December 16, 2017
When you have truly attained the realization of emptiness, you will be like Milarepa or Guru Rinpoche, who were unaffected by the heat of summer or the cold of winter, and who could not be burned by fire or drowned in water. In emptiness there is neither pain nor suffering. We, on the other hand, have not understood the empty nature of the mind and so, when bitten by even a small insect, we think, ‘Ouch! I’ve been bitten. It hurts!’ or, when someone says something unkind, we get angry. That is a sign that we have not realized the mind’s empty nature.
~ Dilgo Khyentse Rinpoche
The Buddha taught the four Noble Truths : the existence of suffering, the causes of suffering. The cessation of suffering, and the path that leads to the cessation of suffering. He said, “In addition to the sufferings of birth, old age, sickness, and death, human beings endure other sufferings which they themselves create. Out of ignorance and false views, people say and do things that create suffering for themselves and others. Anger, hatred, suspicion, jealousy, and frustration cause suffering. All these arise from lack of awareness. People are caught in their suffering as if they were caught in a house on fire, and most of our suffering we create ourselves. You cannot find freedom by praying to some god. You must look deeply into your own mind and situation in order to uproot the false views which are the root of suffering. You must find the source of your suffering in order to understand the nature of suffering. Once you understand the nature of suffering, it can no longer bind you.
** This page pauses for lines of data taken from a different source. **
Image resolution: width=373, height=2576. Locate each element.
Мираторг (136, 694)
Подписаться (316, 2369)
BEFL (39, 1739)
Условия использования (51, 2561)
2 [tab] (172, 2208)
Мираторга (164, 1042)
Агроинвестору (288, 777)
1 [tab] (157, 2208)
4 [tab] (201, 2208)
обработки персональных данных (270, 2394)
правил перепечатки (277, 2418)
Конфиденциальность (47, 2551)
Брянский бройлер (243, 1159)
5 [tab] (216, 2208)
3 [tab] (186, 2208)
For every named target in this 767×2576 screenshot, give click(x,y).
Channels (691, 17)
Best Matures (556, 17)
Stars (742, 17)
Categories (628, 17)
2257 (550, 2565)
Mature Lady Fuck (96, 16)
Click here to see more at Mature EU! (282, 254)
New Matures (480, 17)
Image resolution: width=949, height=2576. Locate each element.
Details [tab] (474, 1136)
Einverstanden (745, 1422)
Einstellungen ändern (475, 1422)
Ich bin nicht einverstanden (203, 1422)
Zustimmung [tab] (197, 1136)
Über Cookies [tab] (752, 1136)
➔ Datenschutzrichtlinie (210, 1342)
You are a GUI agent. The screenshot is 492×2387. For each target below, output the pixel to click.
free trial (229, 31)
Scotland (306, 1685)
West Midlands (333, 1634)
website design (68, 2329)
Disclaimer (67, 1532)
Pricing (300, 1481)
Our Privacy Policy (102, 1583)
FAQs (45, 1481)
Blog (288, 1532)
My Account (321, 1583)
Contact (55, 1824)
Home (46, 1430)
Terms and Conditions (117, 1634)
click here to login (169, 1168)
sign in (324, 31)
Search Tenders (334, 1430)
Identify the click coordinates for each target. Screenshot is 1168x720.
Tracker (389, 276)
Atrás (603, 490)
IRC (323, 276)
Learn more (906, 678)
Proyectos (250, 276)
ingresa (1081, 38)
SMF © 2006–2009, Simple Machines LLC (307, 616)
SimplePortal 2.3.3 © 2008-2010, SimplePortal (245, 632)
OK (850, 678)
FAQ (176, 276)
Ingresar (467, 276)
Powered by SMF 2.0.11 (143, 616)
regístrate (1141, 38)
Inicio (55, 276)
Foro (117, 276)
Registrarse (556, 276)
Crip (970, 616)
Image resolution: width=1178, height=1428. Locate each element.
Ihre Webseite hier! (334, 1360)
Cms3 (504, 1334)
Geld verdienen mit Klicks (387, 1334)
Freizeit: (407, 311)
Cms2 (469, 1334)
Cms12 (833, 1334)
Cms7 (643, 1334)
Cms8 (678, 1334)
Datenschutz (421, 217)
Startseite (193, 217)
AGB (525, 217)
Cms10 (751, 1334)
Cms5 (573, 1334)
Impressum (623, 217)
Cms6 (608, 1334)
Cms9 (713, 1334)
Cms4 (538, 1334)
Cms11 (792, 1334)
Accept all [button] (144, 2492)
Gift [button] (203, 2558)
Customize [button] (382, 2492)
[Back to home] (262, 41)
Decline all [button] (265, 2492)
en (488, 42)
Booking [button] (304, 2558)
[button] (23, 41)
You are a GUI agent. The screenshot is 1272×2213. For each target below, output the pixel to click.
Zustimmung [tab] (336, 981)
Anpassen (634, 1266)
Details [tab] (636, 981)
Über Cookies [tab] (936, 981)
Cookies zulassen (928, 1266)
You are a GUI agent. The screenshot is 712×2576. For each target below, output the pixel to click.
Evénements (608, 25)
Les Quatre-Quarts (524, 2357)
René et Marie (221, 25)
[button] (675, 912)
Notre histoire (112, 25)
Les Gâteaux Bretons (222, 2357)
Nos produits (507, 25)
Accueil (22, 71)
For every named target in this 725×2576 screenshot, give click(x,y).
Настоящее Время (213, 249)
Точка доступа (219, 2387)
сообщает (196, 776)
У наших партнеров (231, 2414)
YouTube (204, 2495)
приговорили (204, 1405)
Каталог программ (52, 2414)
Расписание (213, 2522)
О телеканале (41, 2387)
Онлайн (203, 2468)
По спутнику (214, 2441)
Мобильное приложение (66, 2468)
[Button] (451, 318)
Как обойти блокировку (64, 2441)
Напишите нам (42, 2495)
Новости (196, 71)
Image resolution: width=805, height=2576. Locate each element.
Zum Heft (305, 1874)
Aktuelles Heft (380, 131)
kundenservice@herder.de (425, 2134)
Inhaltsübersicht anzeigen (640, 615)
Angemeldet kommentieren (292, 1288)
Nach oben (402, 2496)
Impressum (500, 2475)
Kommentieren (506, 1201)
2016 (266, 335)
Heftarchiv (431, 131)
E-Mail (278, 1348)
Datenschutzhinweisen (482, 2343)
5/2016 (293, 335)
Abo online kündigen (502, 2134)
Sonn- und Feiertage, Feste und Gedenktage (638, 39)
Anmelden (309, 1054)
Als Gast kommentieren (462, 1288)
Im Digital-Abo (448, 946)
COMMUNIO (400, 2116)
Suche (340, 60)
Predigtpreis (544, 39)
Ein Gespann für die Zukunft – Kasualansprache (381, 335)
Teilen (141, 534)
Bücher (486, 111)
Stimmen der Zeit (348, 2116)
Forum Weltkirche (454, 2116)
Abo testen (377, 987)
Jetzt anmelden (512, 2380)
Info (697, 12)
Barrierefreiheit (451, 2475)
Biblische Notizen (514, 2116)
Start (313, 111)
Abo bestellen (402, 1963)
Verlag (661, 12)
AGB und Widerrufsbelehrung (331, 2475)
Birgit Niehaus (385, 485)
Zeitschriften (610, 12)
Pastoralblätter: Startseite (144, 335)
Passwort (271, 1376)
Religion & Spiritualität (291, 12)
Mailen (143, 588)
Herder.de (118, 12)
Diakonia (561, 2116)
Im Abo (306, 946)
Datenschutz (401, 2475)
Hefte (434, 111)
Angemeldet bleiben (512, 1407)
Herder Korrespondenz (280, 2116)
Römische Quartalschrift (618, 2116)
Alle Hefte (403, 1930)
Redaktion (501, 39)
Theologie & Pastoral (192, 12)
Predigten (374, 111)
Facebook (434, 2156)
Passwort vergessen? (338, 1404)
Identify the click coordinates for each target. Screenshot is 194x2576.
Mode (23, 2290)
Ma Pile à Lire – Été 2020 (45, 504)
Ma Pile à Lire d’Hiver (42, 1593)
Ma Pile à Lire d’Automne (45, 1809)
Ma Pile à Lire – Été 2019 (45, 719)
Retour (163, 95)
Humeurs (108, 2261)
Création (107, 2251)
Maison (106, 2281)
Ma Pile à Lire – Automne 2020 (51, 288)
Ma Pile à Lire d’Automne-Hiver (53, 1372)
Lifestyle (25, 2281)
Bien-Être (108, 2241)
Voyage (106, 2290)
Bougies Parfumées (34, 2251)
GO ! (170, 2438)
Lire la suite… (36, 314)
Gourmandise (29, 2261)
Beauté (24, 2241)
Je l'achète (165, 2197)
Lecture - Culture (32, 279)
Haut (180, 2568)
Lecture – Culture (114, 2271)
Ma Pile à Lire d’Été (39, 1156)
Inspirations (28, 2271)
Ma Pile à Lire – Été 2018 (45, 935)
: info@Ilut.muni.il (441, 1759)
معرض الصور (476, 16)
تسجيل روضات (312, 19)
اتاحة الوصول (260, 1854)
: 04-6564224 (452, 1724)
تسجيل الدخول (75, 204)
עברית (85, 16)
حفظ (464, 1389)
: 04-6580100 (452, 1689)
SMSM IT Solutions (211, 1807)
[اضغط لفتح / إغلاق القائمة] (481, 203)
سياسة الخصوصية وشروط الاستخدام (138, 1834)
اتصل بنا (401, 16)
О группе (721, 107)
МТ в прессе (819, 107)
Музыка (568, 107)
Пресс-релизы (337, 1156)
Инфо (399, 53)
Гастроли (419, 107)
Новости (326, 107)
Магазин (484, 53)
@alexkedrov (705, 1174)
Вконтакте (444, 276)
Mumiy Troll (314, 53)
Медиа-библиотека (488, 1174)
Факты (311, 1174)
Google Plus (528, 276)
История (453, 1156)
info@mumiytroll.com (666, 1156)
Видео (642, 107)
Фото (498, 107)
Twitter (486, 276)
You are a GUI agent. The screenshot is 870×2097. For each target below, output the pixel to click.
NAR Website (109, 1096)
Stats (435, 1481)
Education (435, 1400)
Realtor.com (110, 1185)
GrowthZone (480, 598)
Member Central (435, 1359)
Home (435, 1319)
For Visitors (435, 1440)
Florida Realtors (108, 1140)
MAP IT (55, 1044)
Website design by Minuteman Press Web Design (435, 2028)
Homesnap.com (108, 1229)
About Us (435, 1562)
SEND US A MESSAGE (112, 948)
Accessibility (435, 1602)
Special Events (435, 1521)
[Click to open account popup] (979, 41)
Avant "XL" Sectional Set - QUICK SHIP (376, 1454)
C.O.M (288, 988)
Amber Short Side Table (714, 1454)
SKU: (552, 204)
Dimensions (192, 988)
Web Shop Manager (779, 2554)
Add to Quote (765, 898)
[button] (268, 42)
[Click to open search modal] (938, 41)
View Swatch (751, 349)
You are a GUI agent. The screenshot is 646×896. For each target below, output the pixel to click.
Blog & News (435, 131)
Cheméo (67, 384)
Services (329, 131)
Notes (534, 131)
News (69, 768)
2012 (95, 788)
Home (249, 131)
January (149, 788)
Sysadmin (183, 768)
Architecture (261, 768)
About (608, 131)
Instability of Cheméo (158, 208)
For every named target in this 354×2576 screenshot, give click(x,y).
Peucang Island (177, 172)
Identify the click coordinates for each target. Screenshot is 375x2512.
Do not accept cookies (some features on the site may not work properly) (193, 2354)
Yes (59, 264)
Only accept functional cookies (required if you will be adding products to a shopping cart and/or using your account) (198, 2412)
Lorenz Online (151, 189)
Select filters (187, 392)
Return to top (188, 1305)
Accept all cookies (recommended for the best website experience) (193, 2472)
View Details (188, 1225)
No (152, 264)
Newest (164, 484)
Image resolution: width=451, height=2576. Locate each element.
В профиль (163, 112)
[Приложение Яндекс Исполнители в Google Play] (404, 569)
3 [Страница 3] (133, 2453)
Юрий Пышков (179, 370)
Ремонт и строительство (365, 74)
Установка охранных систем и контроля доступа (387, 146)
“If someone is angry with you, you can get angry back at him, but that only creates more suffering. If you follow the Way of Awareness, you will not react with anger. Instead, you will quiet your mind in order to discover why that person is angry at you. By looking deeply, you can uncover the causes that led to the person’s anger. If you see that you bear responsibility for angering the person, you will not become angry, but you will accept that your own misconduct has contributed towards creating his anger. If you are without blame, you can try to see why the person has misunderstood you. Then you can find the way to help him understand your true intentions. In this way, you will avoid causing more suffering to both yourself and other person.”
“Your majesty and honored guests! All suffering can be overcome by looking deeply into things. On the path of Awareness, we learn to follow our breath to maintain mindfulness. We follow the precepts in order to build concentration and attain understanding. The precepts are principles of living which foster peace and joy. Practicing the precepts, our ability to concentrate develops, and we are able to live with greater awareness and mindfulness. Mindfulness nurtures the capacity to illuminate the true nature of our mind and our environment. With that illumination comes understanding.
“Only with understanding can we love. All suffering is overcome when we attain understanding. The path of true liberation is the path of understanding. Understanding is prajna. Such understanding can only come from looking deeply into the true nature of things. The path of precepts, concentration, and understanding is the path which leads to liberation.”
The Buddha paused for a moment and then smiled before continuing to speak. “But suffering is only one face of life. Life has another face, the face of wonder. If we can see that face of life, we will have happiness, peace, and joy. When our heart are unfettered, we can make direct contact with the wonders of life. When we have truly grasped the truth of impermanence, emptiness of self, and dependent co-arising, we see how wondrous our own hearts and minds are. We see how wonderful our bodies, the branches of violet bamboo, the golden chrysanthemums, the clear stream, and the radiant moon are.
“Because we imprison ourselves in our suffering, we lose the the ability to experience the wonders of life. When we can break through ignorance, we discover the vast realm of peace, joy, liberation, and nirvana. Nirvana is the uprooting of ignorance, greed, and anger. It is the appearance of peace, joy and freedom. Honored guests, take time to look at a clear stream or a ray of early morning sunshine. Can you experience peace, joy and freedom? If you are still locked in the prison of sorrow and anxiety, you will be unable to experience the wonders of the universe which include your own breath, body, and mind. The path I have discovered leads to transcending sorrow and anxiety by looking deeply into their true nature. I have shared this path with many others and they, too, have succeeded in discovering it for themselves.”
– from ‘Old Path White Clouds’ by Thich Naht Hanh
The root of all happiness is the mind; the root of all suffering is the mind. The root of all afflictions and the root of all faith, devotion, love and compassion come down to the mind. If we know the nature of our mind, we can make use of the great treasure and eventually gain perfect happiness and the ultimate result of liberation and omniscience.